| Data for review |

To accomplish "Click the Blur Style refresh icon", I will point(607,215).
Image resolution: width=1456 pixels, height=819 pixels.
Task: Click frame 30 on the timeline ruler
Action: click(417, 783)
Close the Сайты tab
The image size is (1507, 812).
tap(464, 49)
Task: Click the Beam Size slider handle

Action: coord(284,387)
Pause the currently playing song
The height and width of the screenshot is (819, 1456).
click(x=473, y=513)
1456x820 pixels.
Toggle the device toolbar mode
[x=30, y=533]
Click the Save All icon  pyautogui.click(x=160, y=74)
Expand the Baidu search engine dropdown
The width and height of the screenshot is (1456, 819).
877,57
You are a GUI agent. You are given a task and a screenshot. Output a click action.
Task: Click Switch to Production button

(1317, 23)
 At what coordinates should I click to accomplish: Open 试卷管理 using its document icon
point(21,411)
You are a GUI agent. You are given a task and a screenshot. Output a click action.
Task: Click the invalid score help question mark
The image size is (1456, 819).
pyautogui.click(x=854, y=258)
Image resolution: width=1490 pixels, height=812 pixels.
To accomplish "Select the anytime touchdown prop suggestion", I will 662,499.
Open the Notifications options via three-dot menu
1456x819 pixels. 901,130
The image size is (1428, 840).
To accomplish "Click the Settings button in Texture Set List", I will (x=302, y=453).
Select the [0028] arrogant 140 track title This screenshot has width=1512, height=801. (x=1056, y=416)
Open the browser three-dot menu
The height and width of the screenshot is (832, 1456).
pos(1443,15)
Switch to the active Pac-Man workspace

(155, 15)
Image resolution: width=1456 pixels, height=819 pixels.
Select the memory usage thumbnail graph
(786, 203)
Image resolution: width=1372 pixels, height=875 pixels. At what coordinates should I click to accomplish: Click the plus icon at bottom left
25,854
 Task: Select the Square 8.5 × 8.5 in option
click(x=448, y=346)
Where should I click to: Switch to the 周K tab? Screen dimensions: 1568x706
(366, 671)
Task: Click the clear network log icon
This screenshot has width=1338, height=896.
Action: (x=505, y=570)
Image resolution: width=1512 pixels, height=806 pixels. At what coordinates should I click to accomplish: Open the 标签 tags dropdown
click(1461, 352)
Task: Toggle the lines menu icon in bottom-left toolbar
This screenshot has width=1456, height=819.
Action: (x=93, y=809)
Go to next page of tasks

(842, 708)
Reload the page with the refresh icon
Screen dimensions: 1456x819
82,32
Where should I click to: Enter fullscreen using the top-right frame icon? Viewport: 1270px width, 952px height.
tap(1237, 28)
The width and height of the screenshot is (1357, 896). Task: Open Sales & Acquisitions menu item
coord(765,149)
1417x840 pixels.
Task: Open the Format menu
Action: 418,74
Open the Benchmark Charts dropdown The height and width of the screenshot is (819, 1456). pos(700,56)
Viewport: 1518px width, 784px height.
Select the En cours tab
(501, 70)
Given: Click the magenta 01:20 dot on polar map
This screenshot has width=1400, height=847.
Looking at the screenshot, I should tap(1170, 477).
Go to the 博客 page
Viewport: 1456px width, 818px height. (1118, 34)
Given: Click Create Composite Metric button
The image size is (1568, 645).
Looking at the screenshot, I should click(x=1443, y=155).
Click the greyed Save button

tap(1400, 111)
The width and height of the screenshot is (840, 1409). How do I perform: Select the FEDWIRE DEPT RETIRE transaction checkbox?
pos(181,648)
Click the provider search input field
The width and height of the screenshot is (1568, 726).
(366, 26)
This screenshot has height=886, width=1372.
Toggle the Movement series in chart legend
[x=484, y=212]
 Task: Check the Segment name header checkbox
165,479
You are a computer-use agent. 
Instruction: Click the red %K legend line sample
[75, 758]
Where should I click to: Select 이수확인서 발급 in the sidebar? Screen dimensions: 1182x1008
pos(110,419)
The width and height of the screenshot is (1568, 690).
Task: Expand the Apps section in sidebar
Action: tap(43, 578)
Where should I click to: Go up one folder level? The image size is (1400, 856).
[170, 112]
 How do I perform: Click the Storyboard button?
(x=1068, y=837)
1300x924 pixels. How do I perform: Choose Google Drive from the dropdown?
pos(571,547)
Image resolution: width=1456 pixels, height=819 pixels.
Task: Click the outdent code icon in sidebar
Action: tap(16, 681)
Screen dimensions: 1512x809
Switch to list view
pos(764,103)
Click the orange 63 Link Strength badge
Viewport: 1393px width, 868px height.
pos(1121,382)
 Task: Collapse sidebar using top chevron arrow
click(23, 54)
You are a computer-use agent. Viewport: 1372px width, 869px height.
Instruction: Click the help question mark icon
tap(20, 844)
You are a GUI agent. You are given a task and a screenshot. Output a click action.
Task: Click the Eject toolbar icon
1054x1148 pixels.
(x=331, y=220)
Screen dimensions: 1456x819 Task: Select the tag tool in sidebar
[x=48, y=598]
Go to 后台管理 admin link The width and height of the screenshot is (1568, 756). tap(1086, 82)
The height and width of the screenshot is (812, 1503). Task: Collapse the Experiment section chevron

| Work to be completed |
Starting with the line that contains "How do I perform: Click", print every line through the end of the entries above exactly as written, both boundary lines included, and nothing else.

| Solution |
 How do I perform: Click the Storyboard button?
(x=1068, y=837)
1300x924 pixels. How do I perform: Choose Google Drive from the dropdown?
pos(571,547)
Image resolution: width=1456 pixels, height=819 pixels.
Task: Click the outdent code icon in sidebar
Action: tap(16, 681)
Screen dimensions: 1512x809
Switch to list view
pos(764,103)
Click the orange 63 Link Strength badge
Viewport: 1393px width, 868px height.
pos(1121,382)
 Task: Collapse sidebar using top chevron arrow
click(23, 54)
You are a computer-use agent. Viewport: 1372px width, 869px height.
Instruction: Click the help question mark icon
tap(20, 844)
You are a GUI agent. You are given a task and a screenshot. Output a click action.
Task: Click the Eject toolbar icon
1054x1148 pixels.
(x=331, y=220)
Screen dimensions: 1456x819 Task: Select the tag tool in sidebar
[x=48, y=598]
Go to 后台管理 admin link The width and height of the screenshot is (1568, 756). tap(1086, 82)
The height and width of the screenshot is (812, 1503). Task: Collapse the Experiment section chevron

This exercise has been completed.